Exercise brief
Your answer should be the lines from the one with "You are a computer-use" to the end of the data below, both included, exact and free of pictures.

Stored records
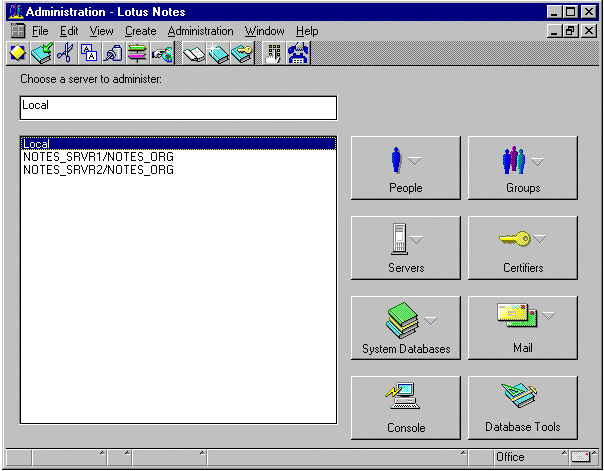This screenshot has height=471, width=604.
Task: Launch the server Console
Action: point(406,408)
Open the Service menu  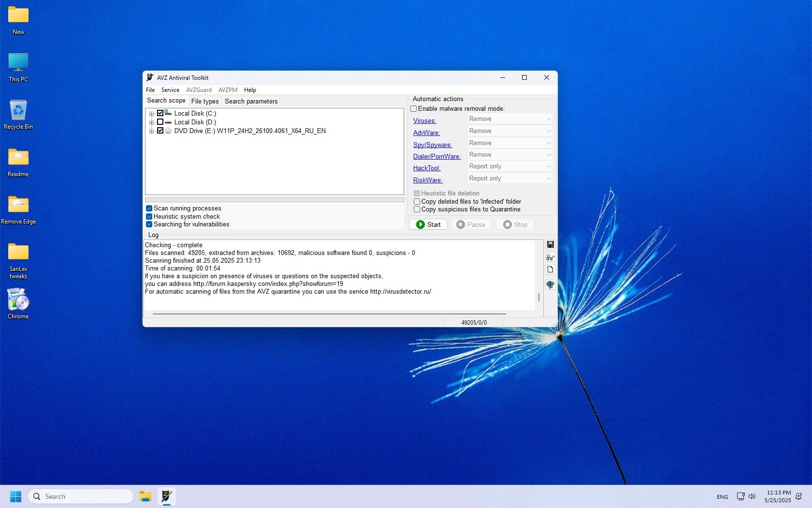[x=170, y=90]
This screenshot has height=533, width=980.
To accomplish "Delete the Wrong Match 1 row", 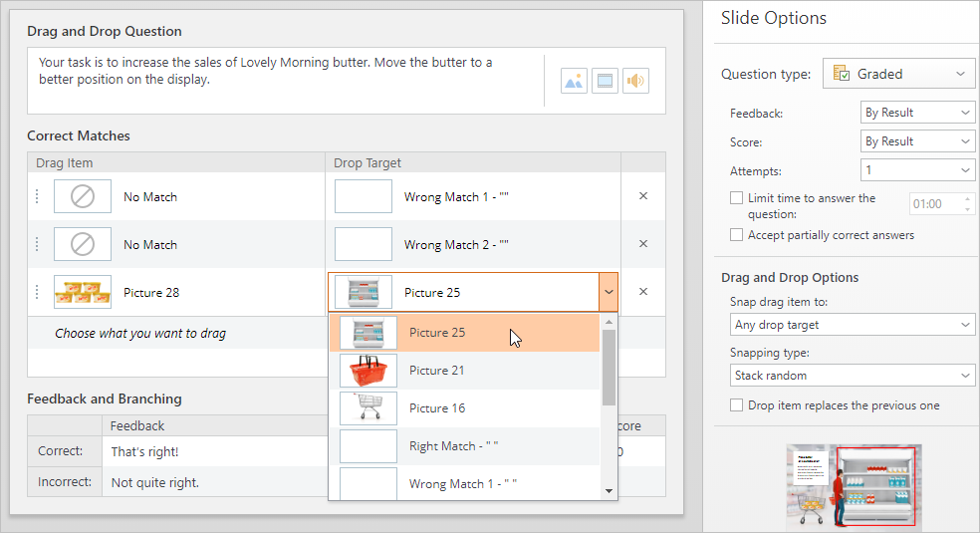I will click(x=642, y=196).
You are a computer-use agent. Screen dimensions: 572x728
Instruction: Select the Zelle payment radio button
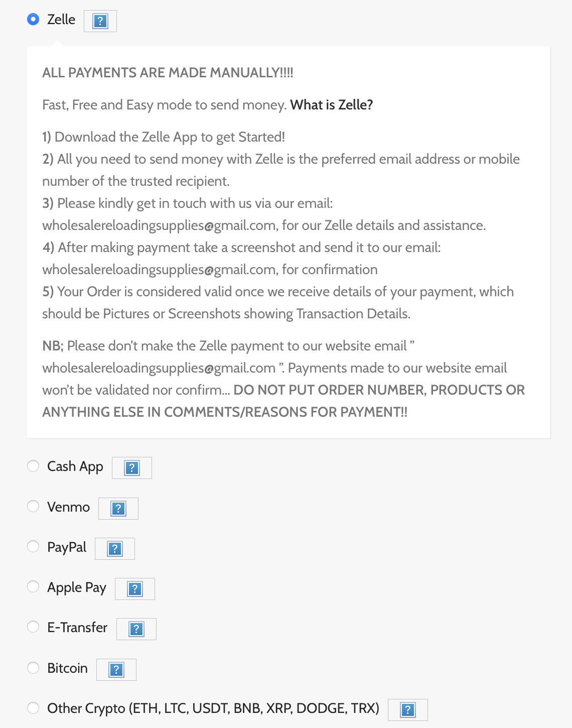tap(33, 19)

Output for this exercise
You are a computer-use agent. Screen dimensions: 572x728
Instruction: Select the Zelle payment radio button
tap(33, 19)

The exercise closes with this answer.